#### [Text under study]
Because their schools have reduced charitable giving to a numbers game, I'm not even sure today's students feel the genuine satisfaction that comes from caring deeply about a cause and becoming involved in it.

This trend in philanthropy also fails those who serve in ways that are impossible to document in hours. Should Bill Gates and his children stop cutting those billion-dollar checks and put more time into freeway trash removal? Ask the heads of charitable organizations and they'll tell you they are as grateful for the check cutters as they are for the foot soldiers.

There are kids out there in every type of school, private and public, who simply can't give up a Saturday to clean the trash on a beach because their moms work two jobs and they have to watch their young siblings. They do this without pay and without credit. They are doing a noble service to their families and to their communities. Yet Harvard will never know about it. They'll only read about the millionaire who pays thousands of dollars so his kid can serve food to an African village over spring break. That's a lot of good hours. That kid clearly cares the most. He wins. It is, after all, a competition, right?

#### [Excerpted records]
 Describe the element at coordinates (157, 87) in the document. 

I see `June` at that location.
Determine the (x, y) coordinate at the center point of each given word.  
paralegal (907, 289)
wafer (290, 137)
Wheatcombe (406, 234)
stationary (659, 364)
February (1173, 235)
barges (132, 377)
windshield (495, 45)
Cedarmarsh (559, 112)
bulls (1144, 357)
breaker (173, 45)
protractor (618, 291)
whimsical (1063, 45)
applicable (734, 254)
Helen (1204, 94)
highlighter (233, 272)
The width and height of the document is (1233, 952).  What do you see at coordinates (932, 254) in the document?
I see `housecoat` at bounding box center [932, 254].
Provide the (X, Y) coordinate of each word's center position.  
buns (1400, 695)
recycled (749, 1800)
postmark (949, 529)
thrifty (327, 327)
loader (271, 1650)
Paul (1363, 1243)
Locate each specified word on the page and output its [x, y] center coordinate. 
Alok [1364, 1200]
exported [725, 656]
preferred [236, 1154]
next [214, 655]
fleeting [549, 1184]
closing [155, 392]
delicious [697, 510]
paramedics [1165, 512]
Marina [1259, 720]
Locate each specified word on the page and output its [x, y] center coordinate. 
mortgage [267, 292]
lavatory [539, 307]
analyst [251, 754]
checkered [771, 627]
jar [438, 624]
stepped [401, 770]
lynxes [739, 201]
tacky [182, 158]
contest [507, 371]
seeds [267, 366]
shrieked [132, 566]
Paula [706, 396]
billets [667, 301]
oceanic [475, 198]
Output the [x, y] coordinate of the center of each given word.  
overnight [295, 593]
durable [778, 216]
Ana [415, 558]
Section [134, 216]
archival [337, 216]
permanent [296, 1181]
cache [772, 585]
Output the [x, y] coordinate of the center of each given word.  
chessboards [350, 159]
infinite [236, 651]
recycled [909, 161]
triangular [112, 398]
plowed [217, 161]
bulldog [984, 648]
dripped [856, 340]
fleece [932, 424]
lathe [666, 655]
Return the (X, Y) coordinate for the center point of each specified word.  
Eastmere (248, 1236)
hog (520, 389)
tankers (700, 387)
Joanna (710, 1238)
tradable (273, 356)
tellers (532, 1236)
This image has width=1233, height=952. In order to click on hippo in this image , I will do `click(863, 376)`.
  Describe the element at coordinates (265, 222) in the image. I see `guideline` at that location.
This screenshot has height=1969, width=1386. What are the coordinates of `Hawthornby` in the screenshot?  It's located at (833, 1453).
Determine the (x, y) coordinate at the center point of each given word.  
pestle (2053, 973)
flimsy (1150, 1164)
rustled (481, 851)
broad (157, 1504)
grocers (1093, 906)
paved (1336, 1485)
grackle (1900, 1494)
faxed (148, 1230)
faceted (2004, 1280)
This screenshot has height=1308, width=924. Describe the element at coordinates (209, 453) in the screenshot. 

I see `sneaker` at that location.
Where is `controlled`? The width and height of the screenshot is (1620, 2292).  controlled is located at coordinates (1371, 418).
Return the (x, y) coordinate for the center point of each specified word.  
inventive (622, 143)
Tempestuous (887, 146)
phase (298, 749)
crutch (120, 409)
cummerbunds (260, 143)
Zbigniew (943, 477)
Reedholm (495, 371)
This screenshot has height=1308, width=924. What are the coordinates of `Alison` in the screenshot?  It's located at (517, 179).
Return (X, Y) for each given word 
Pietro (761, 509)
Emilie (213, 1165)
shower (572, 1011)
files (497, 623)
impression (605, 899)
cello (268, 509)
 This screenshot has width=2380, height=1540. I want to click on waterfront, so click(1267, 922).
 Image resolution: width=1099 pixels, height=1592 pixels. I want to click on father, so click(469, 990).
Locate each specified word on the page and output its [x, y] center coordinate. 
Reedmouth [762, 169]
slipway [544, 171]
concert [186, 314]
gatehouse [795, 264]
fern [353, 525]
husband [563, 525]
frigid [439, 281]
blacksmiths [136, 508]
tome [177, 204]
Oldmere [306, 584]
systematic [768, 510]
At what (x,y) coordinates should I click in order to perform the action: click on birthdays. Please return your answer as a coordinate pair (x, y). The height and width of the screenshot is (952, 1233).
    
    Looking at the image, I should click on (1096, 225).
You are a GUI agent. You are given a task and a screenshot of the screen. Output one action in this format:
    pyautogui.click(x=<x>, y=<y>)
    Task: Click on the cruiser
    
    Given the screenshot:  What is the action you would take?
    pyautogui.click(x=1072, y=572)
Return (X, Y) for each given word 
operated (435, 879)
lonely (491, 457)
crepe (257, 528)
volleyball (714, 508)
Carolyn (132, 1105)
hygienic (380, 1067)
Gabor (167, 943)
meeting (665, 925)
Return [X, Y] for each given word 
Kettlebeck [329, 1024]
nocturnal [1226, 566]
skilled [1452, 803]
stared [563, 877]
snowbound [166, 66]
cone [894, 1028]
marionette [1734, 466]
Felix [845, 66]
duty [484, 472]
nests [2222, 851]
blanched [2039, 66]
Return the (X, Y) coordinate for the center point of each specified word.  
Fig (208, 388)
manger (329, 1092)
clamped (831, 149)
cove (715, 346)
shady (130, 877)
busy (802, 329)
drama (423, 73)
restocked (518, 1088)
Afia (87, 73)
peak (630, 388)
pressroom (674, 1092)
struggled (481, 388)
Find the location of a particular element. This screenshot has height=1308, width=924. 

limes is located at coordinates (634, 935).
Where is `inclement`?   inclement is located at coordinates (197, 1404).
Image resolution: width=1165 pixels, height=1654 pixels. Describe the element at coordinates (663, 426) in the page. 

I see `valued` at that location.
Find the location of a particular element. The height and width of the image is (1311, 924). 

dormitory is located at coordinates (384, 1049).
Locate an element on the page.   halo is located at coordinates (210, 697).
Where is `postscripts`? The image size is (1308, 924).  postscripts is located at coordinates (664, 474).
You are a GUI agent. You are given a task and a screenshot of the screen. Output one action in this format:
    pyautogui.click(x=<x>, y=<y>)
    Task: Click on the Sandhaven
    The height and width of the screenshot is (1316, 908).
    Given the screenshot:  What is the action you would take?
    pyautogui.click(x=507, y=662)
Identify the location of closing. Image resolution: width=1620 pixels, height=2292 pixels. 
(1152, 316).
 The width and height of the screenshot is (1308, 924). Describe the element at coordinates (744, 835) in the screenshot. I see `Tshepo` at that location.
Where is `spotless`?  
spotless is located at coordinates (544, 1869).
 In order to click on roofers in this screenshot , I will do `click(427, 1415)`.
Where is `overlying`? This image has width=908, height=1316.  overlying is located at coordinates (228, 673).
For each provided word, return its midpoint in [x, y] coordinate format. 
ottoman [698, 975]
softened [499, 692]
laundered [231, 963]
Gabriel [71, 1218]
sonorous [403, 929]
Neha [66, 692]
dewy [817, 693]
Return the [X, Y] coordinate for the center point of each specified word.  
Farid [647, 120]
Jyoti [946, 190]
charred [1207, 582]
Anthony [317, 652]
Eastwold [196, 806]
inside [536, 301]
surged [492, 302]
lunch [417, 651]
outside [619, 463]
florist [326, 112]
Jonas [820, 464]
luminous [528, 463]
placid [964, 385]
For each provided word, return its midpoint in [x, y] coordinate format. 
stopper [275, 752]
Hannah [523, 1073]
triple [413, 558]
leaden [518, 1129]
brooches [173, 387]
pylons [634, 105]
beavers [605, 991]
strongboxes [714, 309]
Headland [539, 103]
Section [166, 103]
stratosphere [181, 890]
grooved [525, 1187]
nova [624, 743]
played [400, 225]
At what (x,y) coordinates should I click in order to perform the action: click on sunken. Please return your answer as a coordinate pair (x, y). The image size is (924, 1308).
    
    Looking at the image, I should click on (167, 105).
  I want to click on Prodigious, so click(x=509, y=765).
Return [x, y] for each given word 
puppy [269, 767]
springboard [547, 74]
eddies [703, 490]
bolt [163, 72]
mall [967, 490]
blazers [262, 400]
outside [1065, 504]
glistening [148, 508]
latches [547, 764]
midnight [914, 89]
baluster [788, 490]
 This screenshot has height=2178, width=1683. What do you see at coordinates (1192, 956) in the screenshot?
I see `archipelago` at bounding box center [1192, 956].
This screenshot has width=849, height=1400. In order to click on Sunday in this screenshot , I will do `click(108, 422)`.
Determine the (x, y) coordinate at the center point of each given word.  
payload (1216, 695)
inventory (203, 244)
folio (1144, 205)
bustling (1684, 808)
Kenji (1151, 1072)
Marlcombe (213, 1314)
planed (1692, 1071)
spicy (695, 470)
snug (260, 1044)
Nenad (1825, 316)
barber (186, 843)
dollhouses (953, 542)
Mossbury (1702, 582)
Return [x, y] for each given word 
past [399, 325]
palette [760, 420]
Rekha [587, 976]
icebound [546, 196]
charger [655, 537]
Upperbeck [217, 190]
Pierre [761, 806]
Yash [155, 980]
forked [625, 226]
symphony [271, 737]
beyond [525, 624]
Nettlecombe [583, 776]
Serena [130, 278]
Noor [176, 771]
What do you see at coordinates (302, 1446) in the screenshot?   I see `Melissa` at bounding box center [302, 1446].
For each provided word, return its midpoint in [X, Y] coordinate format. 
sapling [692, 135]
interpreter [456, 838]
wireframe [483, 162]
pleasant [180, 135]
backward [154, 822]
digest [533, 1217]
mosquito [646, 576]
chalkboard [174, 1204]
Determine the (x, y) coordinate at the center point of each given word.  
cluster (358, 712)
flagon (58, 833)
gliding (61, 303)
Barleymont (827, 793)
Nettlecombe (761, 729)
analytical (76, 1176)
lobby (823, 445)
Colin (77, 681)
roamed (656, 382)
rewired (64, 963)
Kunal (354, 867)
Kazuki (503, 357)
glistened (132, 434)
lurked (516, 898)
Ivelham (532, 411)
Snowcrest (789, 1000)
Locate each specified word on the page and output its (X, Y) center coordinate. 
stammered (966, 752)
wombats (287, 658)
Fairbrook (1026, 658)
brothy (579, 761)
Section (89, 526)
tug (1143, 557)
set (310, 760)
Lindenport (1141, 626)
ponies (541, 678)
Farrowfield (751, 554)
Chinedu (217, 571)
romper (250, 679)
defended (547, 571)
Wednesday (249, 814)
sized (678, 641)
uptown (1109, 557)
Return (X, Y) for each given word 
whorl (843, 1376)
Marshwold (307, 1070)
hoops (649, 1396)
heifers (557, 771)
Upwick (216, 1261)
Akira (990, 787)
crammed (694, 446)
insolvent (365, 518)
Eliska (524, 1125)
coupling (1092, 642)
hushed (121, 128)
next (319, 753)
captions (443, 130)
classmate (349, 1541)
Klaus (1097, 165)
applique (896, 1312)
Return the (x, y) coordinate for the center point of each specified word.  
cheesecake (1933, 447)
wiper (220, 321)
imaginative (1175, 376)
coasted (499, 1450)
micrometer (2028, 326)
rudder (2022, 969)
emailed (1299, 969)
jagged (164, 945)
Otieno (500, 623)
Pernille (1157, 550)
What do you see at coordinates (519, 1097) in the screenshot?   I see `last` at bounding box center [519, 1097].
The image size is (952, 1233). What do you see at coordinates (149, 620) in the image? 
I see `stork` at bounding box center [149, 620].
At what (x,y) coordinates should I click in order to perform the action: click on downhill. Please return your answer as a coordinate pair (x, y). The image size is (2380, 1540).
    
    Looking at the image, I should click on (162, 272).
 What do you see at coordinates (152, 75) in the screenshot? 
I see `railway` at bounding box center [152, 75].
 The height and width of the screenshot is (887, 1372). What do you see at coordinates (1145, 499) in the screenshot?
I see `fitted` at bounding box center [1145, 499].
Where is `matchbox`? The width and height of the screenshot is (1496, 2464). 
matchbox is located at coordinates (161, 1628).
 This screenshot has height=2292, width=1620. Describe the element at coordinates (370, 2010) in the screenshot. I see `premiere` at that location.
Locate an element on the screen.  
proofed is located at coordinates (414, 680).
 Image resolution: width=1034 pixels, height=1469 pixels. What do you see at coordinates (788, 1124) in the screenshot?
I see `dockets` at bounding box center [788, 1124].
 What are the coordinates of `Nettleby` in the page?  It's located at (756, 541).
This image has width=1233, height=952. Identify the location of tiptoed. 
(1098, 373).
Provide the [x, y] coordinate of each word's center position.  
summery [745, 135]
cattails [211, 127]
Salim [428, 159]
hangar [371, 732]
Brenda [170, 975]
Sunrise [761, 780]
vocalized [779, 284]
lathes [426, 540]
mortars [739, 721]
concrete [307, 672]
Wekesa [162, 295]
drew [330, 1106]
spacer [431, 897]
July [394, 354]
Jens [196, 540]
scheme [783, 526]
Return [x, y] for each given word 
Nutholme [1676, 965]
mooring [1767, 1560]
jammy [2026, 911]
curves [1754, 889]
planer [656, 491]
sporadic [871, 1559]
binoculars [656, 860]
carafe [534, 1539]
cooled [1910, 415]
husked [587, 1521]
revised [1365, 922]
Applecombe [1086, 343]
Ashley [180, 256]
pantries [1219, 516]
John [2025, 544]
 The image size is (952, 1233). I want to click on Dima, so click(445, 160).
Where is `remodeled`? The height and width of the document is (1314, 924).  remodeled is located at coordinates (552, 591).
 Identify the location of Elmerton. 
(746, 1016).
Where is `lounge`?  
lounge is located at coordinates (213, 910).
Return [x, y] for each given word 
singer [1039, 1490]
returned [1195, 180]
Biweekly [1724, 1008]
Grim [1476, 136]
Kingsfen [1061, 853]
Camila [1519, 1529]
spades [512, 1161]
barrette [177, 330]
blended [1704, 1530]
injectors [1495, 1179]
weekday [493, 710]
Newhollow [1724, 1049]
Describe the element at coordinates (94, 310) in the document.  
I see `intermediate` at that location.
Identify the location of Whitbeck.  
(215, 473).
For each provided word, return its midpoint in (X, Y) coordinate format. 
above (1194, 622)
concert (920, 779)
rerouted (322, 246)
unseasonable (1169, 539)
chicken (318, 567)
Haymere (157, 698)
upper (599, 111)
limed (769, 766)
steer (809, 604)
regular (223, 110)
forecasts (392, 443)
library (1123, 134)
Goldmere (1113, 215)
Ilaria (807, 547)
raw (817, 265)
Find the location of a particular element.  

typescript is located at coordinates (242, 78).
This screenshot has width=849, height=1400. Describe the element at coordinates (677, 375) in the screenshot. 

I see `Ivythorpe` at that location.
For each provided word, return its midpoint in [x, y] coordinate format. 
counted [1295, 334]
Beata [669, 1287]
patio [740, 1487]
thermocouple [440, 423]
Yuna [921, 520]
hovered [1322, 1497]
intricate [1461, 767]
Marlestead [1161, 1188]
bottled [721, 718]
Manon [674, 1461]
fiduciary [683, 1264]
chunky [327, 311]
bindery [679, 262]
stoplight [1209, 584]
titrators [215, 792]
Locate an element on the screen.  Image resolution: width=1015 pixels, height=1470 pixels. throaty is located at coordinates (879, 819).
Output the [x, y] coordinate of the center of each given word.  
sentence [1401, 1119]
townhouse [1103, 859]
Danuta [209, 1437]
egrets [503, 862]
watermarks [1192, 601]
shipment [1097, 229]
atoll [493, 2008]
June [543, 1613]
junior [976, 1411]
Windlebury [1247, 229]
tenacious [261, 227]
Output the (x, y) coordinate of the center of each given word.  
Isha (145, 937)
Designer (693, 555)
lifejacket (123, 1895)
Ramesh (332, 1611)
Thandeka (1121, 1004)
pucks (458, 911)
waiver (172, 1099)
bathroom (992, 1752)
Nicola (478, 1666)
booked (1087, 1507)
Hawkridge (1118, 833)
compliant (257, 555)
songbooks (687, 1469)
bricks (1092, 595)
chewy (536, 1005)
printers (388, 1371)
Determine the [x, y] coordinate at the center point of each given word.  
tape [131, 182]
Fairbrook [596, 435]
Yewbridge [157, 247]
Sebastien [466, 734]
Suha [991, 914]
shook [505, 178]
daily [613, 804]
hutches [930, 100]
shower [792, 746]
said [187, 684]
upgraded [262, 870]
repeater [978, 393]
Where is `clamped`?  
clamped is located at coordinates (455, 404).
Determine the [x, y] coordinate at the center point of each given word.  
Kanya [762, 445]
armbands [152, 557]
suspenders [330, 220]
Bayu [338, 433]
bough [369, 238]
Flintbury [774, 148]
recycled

#### [What to work on]
**A.** Summarize the passage on charitable giving in two sentences.
**B.** Reproduce the passage on charitable giving between "Because their schools" and "the foot soldiers.", inclusive.

#### [Answers in order]
**A.** Schools have reduced charitable giving to a numbers game, which may keep students from the satisfaction of caring deeply about a cause, and this approach fails those whose service can't be documented in hours. Some students can't volunteer on Saturdays because they watch younger siblings while their mothers work two jobs, a noble service done without pay or credit, yet Harvard will only read about the millionaire's child whose service trip was paid for.

**B.**
Because their schools have reduced charitable giving to a numbers game, I'm not even sure today's students feel the genuine satisfaction that comes from caring deeply about a cause and becoming involved in it.

This trend in philanthropy also fails those who serve in ways that are impossible to document in hours. Should Bill Gates and his children stop cutting those billion-dollar checks and put more time into freeway trash removal? Ask the heads of charitable organizations and they'll tell you they are as grateful for the check cutters as they are for the foot soldiers.